◆ **DATA**:
%%
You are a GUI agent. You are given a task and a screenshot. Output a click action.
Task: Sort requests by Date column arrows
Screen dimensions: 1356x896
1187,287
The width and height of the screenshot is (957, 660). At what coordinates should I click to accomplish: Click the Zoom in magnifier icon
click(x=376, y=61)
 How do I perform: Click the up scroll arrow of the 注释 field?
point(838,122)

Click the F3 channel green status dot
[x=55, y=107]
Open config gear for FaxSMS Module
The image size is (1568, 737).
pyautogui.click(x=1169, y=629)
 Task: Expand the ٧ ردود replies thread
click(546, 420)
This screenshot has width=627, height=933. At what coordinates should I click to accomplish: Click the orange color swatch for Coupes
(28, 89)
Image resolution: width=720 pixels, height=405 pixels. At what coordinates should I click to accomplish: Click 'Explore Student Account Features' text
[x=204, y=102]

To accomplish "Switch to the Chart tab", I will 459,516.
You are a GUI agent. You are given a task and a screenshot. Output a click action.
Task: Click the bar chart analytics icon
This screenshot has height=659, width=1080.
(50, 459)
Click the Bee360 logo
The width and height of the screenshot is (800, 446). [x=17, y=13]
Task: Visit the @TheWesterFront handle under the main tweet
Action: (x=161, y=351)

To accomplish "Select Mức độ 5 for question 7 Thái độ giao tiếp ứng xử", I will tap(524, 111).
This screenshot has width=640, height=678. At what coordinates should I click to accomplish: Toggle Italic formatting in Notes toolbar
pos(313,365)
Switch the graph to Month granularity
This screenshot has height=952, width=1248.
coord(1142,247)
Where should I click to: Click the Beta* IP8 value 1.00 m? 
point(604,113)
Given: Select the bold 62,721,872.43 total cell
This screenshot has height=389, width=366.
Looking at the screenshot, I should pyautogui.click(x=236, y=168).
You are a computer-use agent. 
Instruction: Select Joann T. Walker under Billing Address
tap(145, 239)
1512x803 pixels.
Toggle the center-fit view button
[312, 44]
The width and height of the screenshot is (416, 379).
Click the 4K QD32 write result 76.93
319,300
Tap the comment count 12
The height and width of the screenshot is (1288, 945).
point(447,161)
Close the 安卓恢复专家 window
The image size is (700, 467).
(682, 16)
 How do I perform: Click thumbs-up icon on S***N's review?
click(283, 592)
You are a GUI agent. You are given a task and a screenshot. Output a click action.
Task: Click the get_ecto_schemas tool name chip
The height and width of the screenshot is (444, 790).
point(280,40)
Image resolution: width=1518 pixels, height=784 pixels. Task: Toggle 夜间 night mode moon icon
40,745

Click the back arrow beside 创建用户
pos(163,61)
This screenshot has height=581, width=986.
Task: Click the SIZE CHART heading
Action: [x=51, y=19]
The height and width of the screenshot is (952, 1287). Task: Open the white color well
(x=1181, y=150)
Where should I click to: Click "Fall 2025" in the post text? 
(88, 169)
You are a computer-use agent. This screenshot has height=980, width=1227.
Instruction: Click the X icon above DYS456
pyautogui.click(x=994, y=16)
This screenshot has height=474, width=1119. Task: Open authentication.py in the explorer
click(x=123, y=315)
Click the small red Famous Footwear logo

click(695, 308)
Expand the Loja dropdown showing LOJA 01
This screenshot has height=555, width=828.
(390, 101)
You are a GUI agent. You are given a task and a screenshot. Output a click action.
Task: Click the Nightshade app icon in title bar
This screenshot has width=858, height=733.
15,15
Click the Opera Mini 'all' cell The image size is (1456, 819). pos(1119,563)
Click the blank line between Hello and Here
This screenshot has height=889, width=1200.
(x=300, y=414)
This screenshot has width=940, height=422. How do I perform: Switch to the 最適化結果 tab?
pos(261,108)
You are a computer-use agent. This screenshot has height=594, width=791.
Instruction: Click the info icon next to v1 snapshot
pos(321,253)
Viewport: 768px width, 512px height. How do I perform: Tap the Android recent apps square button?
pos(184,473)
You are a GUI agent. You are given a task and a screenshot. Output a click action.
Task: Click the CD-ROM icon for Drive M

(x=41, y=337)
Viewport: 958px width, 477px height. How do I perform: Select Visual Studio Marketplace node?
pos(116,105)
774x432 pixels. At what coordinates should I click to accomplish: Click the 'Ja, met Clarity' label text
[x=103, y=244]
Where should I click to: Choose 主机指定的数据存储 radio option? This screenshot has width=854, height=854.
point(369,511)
%%
◆ **EXERCISE DIRECTIONS**: Every entry must be output again, exactly as written above.

◆ **WRITTEN REPLY**:
You are a GUI agent. You are given a task and a screenshot. Output a click action.
Task: Sort requests by Date column arrows
Screen dimensions: 1356x896
1187,287
The width and height of the screenshot is (957, 660). At what coordinates should I click to accomplish: Click the Zoom in magnifier icon
click(x=376, y=61)
 How do I perform: Click the up scroll arrow of the 注释 field?
point(838,122)

Click the F3 channel green status dot
[x=55, y=107]
Open config gear for FaxSMS Module
The image size is (1568, 737).
pyautogui.click(x=1169, y=629)
 Task: Expand the ٧ ردود replies thread
click(546, 420)
This screenshot has width=627, height=933. At what coordinates should I click to accomplish: Click the orange color swatch for Coupes
(28, 89)
Image resolution: width=720 pixels, height=405 pixels. At what coordinates should I click to accomplish: Click 'Explore Student Account Features' text
[x=204, y=102]

To accomplish "Switch to the Chart tab", I will 459,516.
You are a GUI agent. You are given a task and a screenshot. Output a click action.
Task: Click the bar chart analytics icon
This screenshot has height=659, width=1080.
(50, 459)
Click the Bee360 logo
The width and height of the screenshot is (800, 446). [x=17, y=13]
Task: Visit the @TheWesterFront handle under the main tweet
Action: (x=161, y=351)

To accomplish "Select Mức độ 5 for question 7 Thái độ giao tiếp ứng xử", I will tap(524, 111).
This screenshot has width=640, height=678. At what coordinates should I click to accomplish: Toggle Italic formatting in Notes toolbar
pos(313,365)
Switch the graph to Month granularity
This screenshot has height=952, width=1248.
coord(1142,247)
Where should I click to: Click the Beta* IP8 value 1.00 m? 
point(604,113)
Given: Select the bold 62,721,872.43 total cell
This screenshot has height=389, width=366.
Looking at the screenshot, I should pyautogui.click(x=236, y=168).
You are a computer-use agent. 
Instruction: Select Joann T. Walker under Billing Address
tap(145, 239)
1512x803 pixels.
Toggle the center-fit view button
[312, 44]
The width and height of the screenshot is (416, 379).
Click the 4K QD32 write result 76.93
319,300
Tap the comment count 12
The height and width of the screenshot is (1288, 945).
point(447,161)
Close the 安卓恢复专家 window
The image size is (700, 467).
(682, 16)
 How do I perform: Click thumbs-up icon on S***N's review?
click(283, 592)
You are a GUI agent. You are given a task and a screenshot. Output a click action.
Task: Click the get_ecto_schemas tool name chip
The height and width of the screenshot is (444, 790).
point(280,40)
Image resolution: width=1518 pixels, height=784 pixels. Task: Toggle 夜间 night mode moon icon
40,745

Click the back arrow beside 创建用户
pos(163,61)
This screenshot has height=581, width=986.
Task: Click the SIZE CHART heading
Action: [x=51, y=19]
The height and width of the screenshot is (952, 1287). Task: Open the white color well
(x=1181, y=150)
Where should I click to: Click "Fall 2025" in the post text? 
(88, 169)
You are a computer-use agent. This screenshot has height=980, width=1227.
Instruction: Click the X icon above DYS456
pyautogui.click(x=994, y=16)
This screenshot has height=474, width=1119. Task: Open authentication.py in the explorer
click(x=123, y=315)
Click the small red Famous Footwear logo

click(695, 308)
Expand the Loja dropdown showing LOJA 01
This screenshot has height=555, width=828.
(390, 101)
You are a GUI agent. You are given a task and a screenshot. Output a click action.
Task: Click the Nightshade app icon in title bar
This screenshot has width=858, height=733.
15,15
Click the Opera Mini 'all' cell The image size is (1456, 819). pos(1119,563)
Click the blank line between Hello and Here
This screenshot has height=889, width=1200.
(x=300, y=414)
This screenshot has width=940, height=422. How do I perform: Switch to the 最適化結果 tab?
pos(261,108)
You are a computer-use agent. This screenshot has height=594, width=791.
Instruction: Click the info icon next to v1 snapshot
pos(321,253)
Viewport: 768px width, 512px height. How do I perform: Tap the Android recent apps square button?
pos(184,473)
You are a GUI agent. You are given a task and a screenshot. Output a click action.
Task: Click the CD-ROM icon for Drive M

(x=41, y=337)
Viewport: 958px width, 477px height. How do I perform: Select Visual Studio Marketplace node?
pos(116,105)
774x432 pixels. At what coordinates should I click to accomplish: Click the 'Ja, met Clarity' label text
[x=103, y=244]
Where should I click to: Choose 主机指定的数据存储 radio option? This screenshot has width=854, height=854.
point(369,511)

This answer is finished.